Combined single-cell RNA-seq and bulk RNA-seq construction of M2 TAMs signature for predicting HNSCC prognosis and immunotherapy.

Tumor associated macrophages (TAMs) in Head and neck squamous cell carcinoma (HNSCC), particularly M2-polarized subtypes, are pivotal drivers of tumorigenesis, angiogenesis, and metastasis, contributing to adverse clinical outcomes. Current prognostic markers lack precision, underscoring the need for novel biomarkers and risk stratification models. Single-cell RNA sequencing (scRNA-seq) was applied to profile the transcriptional landscape of TAMs in HNSCC at single-cell resolution. 1,208 M2 TAMs were integrated from scRNA-seq data with bulk RNA sequencing to identify molecular signatures.

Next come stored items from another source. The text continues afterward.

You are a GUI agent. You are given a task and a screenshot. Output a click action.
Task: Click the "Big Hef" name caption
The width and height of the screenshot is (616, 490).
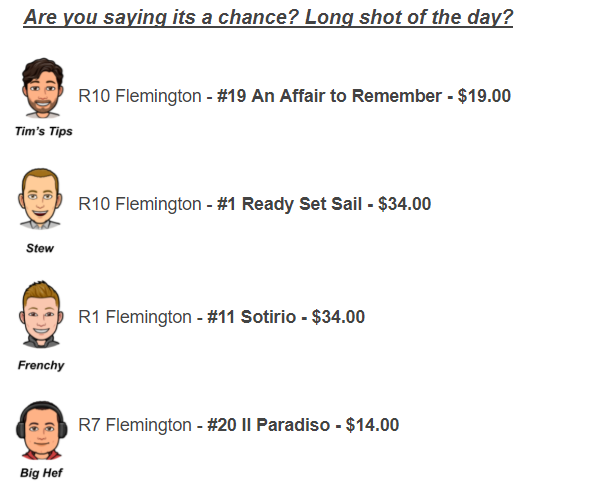pyautogui.click(x=41, y=473)
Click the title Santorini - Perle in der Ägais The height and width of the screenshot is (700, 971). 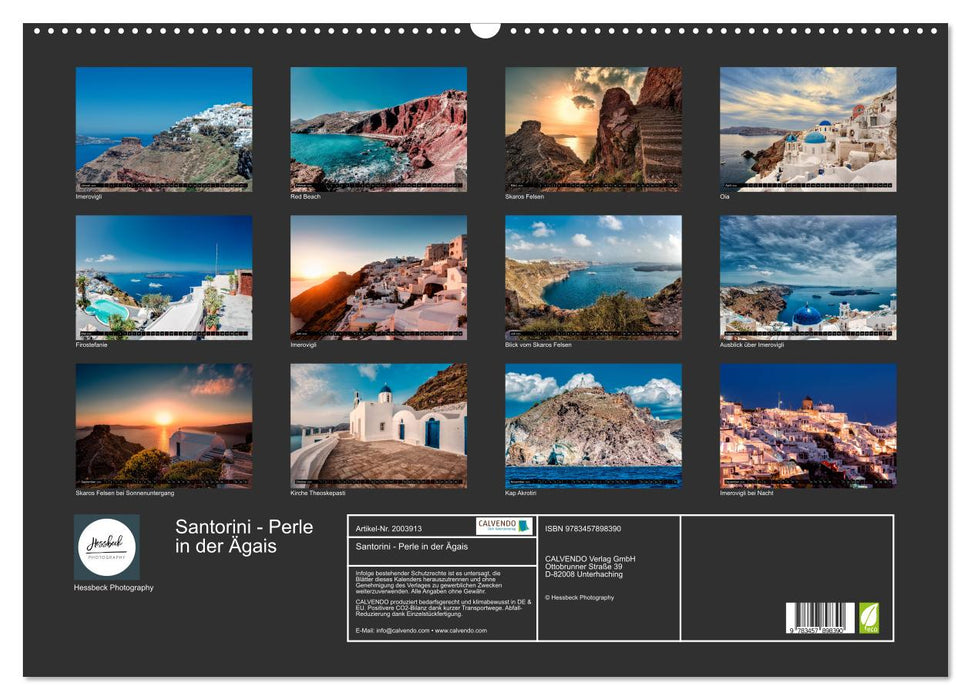pyautogui.click(x=243, y=533)
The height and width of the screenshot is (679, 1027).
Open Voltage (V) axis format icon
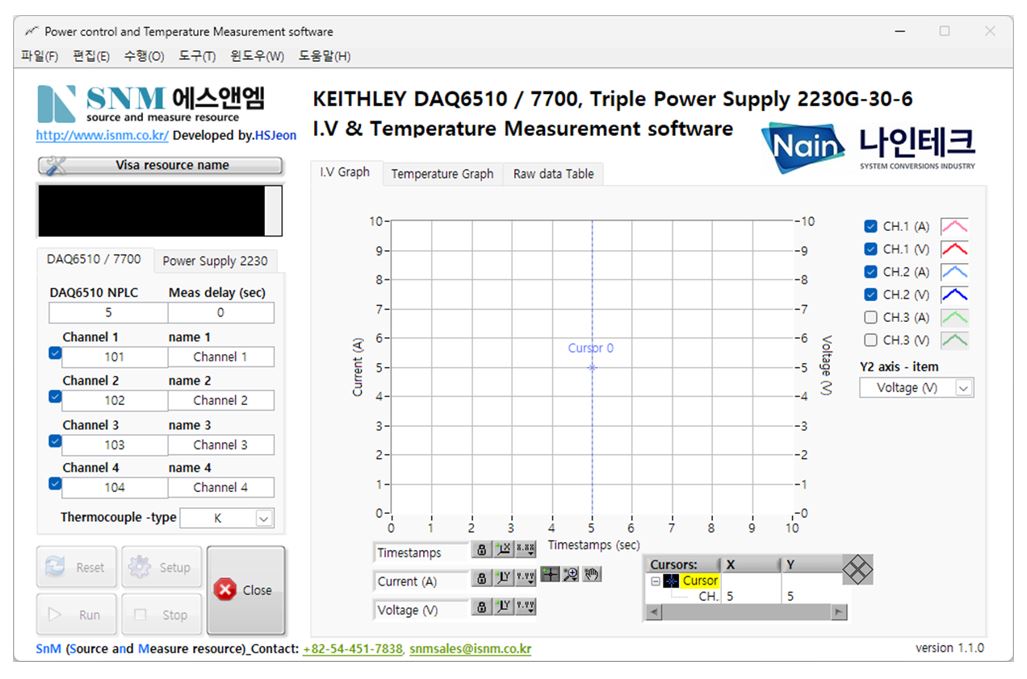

Weighted correlation network analysis (WGCNA) and Uniform Manifold Approximation and Projection (UMAP) analysis were applied to dissect TAMs heterogeneity and interactions within the tumor microenvironment. experiments validated the efficacy of the prognostic signature model. In this study, high infiltration of M2 TAMs was strongly associated with advanced clinical stages, lymph node metastasis, and reduced overall survival (P<0.001). TCGA datasets were utilized for cross-platform verification. Multivariate Cox regression and survival analyses were performed to establish prognostic relevance. 11 prognostic signature genes (FCGBP, GIMAP5, WIPF1, RASGEF1B, GIMAP7, IGFLR1, GPR35, NCF1, CLECL1, HEXB, IL10) were identified through integrative analysis, which formed the basis of a robust risk stratification model. The distribution of biomarkers in the high-risk group, as determined by the signature we constructed, can serve as a better indicator for assessing poor prognosis. In clinical samples, prognosis signature has the potential to predict the prognosis effectively in patients with HNSCC.M2 TAMs-driven prognostic signature for HNSCC offers a clinically actionable tool for risk stratification and outcome prediction.